#Feature Engineering

#1. What is a parameter?
- A parameter is an internal variable of a model that is learned from the training data during the model training process. Parameters determine how the model makes predictions.

- Example: Linear Regression

- The model is:

   - y=mx+b
   - y=mx+b

- m (weight) is a parameter

- b (bias or intercept) is a parameter

- These values are calculated automatically from the data during training.

# 2. What is correlation?
- Correlation is a statistical measure that describes the strength and direction of the relationship between two variables.

- In simple words, it tells us how one variable changes when another variable changes.

- Types of Correlation

   - Positive Correlation: Both variables increase or decrease together.

   - Example: As study hours increase, exam scores increase.

- Negative Correlation: One variable increases while the other decreases.
   - Example: As product price increases, demand decreases.

- Zero Correlation: No relationship between the variables.
   - Example: Shoe size and intelligence.

#3. What does negative correlation mean?
- Negative correlation means that when one variable increases, the other variable decreases, and vice versa. In other words, the two variables move in opposite directions.

- Example: As price increases, demand decreases

  - As exercise time increases, body weight decreases

- Correlation Coefficient: A negative correlation has a value between 0 and −1
−1 indicates a perfect negative correlation

- Graphical Meaning: On a scatter plot, negative correlation appears as a downward-sloping trend from left to right.

# 4. Define Machine Learning. What are the main components in Machine Learning?
- Machine Learning is a method of data analysis that allows systems to automatically learn patterns from data and make predictions or decisions with minimal human intervention.

- Main Components of Machine Learning

   - Data: The most important component.
   - Can be structured or unstructured.
   - Used to train and test the model.

- Features
   - Input variables extracted from raw data.
   - Represent important characteristics used by the model.

- A mathematical representation that learns patterns from data.
- Examples: Linear Regression, Decision Tree, Neural Network.

- Algorithm

   - The procedure used to train the model.
   - Examples: Gradient Descent, K-Means, Backpropagation.

- Parameters: Values learned from data during training.
  - Examples: weights and bias.

- Hyperparameters: Values set before training to control learning.
  - Examples: learning rate, number of epochs, k in KNN.

- Evaluation Metric: Used to measure model performance.
  - Examples: Accuracy, Precision, Recall, RMSE.

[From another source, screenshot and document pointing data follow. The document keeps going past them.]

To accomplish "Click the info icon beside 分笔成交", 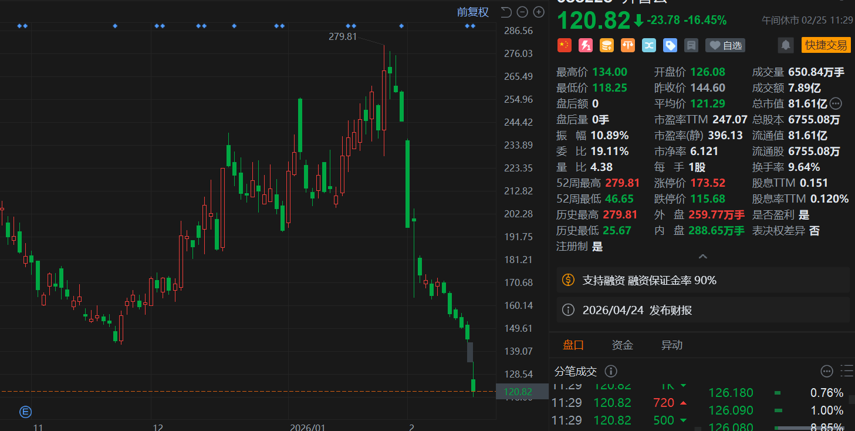I will (611, 371).
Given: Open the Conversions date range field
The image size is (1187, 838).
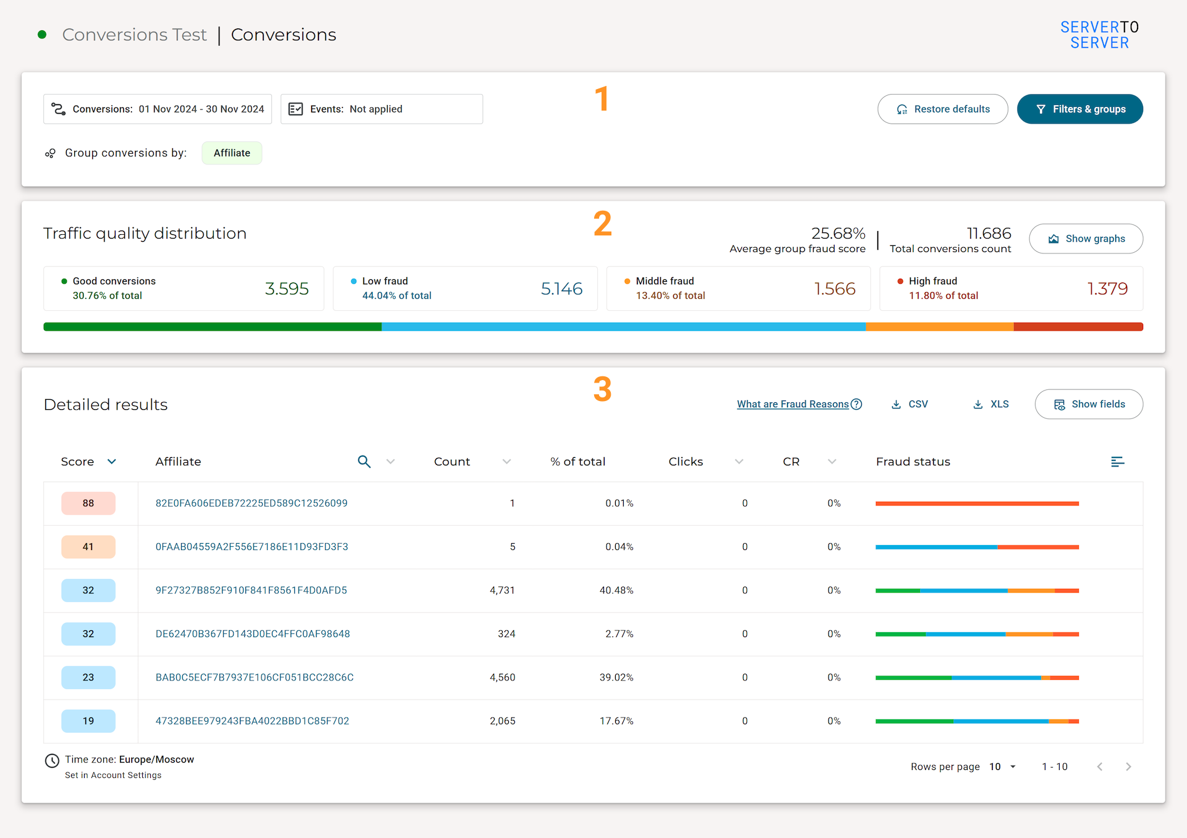Looking at the screenshot, I should pyautogui.click(x=158, y=109).

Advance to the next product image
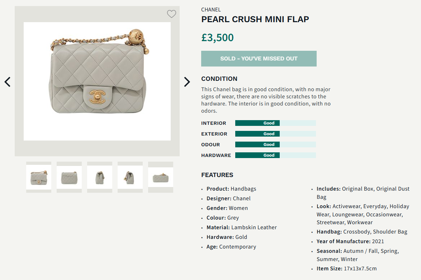click(187, 82)
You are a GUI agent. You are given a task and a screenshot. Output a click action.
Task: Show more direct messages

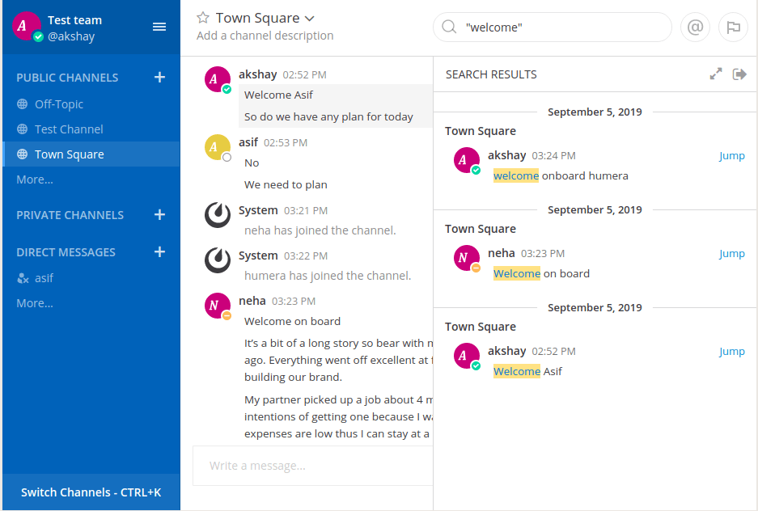[35, 303]
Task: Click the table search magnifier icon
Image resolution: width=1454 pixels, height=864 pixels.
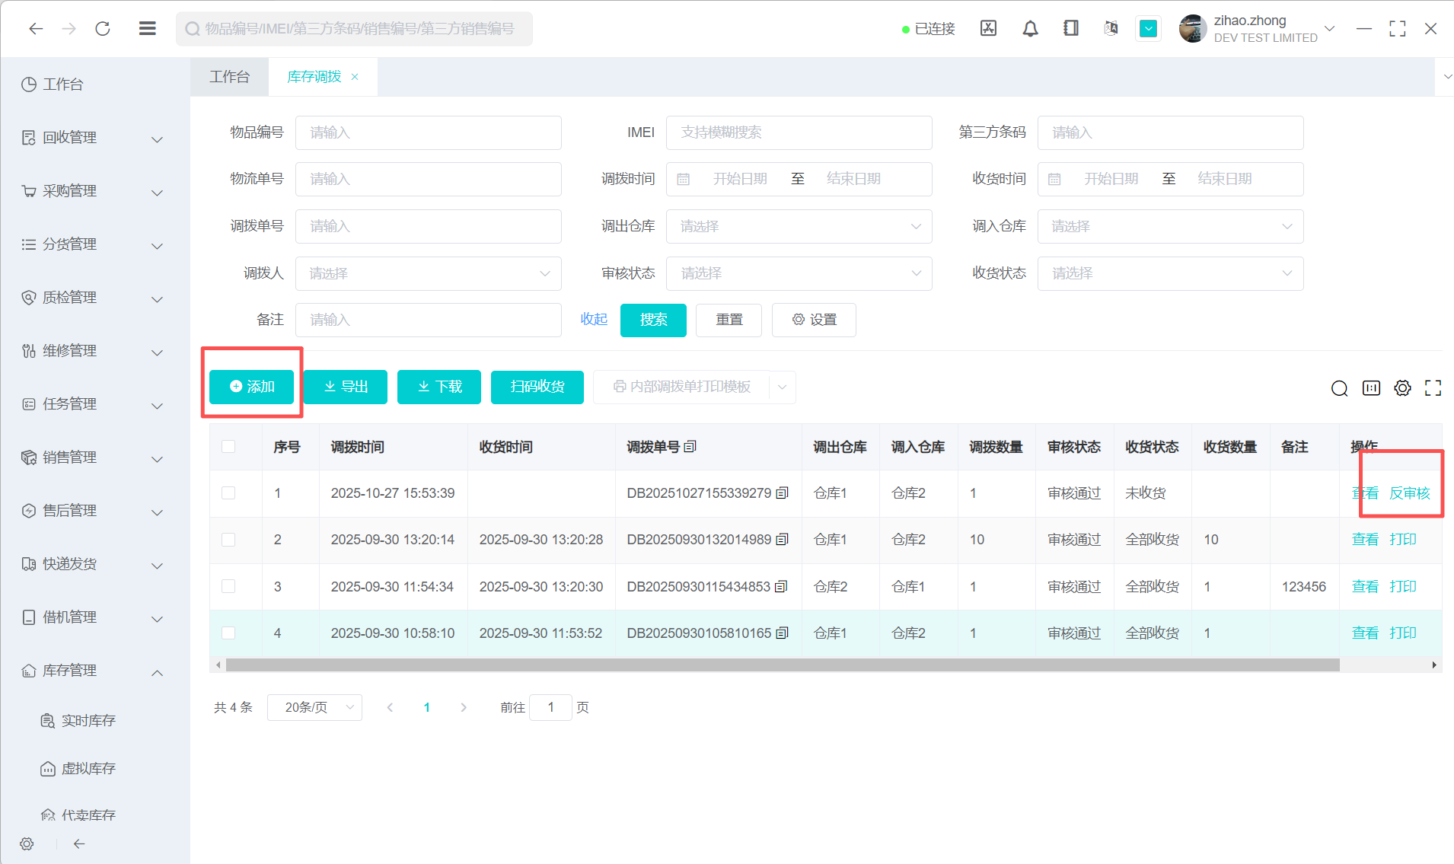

# 5 How does loss value help in determining whether the model is good or not?
- The loss value measures how far the model’s predictions are from the actual (true) values. It helps us understand how well or poorly a model is performing.

- Role of Loss Value: A low loss value means the model’s predictions are close to the actual values, indicating a good model. A high loss value means there is a large error in predictions, indicating a poor model.

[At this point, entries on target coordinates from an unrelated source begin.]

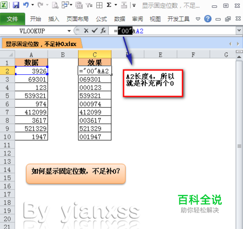The height and width of the screenshot is (229, 243).
Task: Click the borders grid icon in toolbar
Action: [x=99, y=5]
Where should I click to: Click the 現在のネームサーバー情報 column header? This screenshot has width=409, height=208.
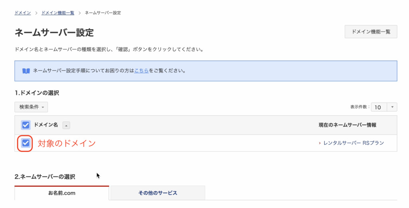tap(347, 125)
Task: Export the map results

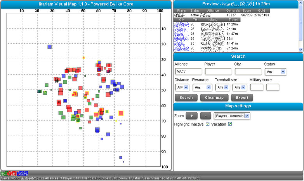Action: 242,98
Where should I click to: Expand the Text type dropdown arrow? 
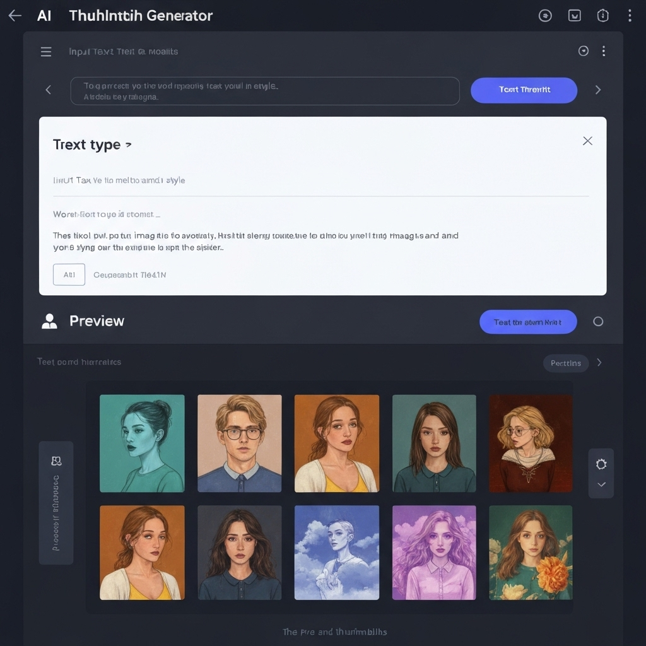[129, 144]
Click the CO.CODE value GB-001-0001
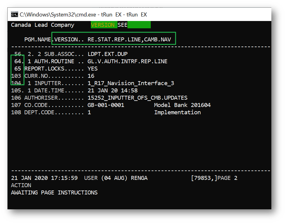 106,105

- During Model Training: The model tries to minimize the loss value using optimization algorithms (e.g., Gradient Descent).

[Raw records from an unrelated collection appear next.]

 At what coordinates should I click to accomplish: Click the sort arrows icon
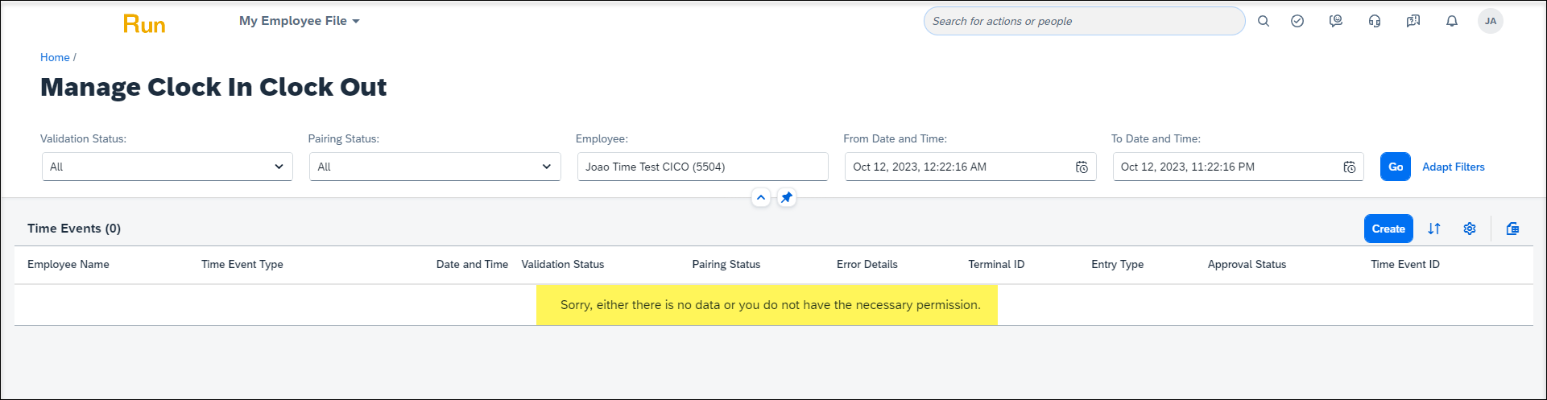tap(1434, 229)
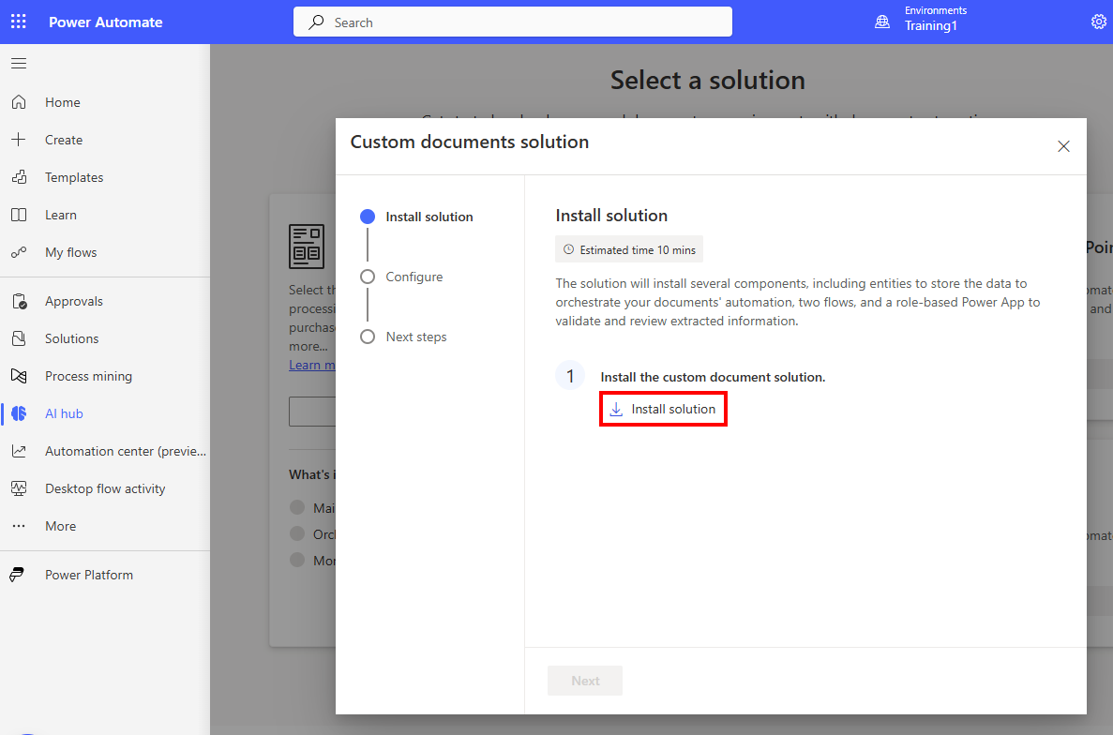Image resolution: width=1113 pixels, height=735 pixels.
Task: Open the app launcher waffle icon
Action: (19, 22)
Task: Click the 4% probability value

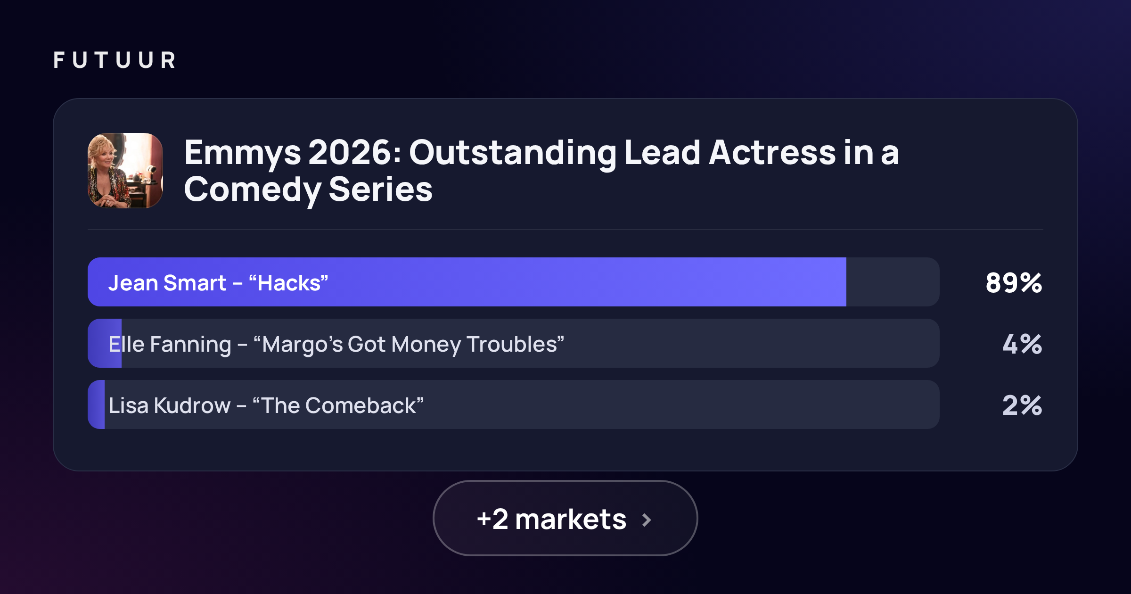Action: 1022,344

- As training progresses: Decreasing loss → model is learning patterns correctly
Increasing or constant loss → model is not learning well

- Comparing Models: Loss values allow us to compare different models or versions of the same model. The model with the lower loss on validation data is generally considered better.

# 6. What are continuous and categorical variables?
- Continuous Variables: Continuous variables can take any numerical value within a given range and usually have infinite possible values.

- Characteristics: Measured, not counted
  - Can have decimals
  - Represent quantities

- Examples:
  - Height (170.5 cm)
  - Weight (65.2 kg)
  - Temperature (36.7°C)
  - Salary

- Categorical Variables: Categorical variables represent categories or groups rather than numeric values.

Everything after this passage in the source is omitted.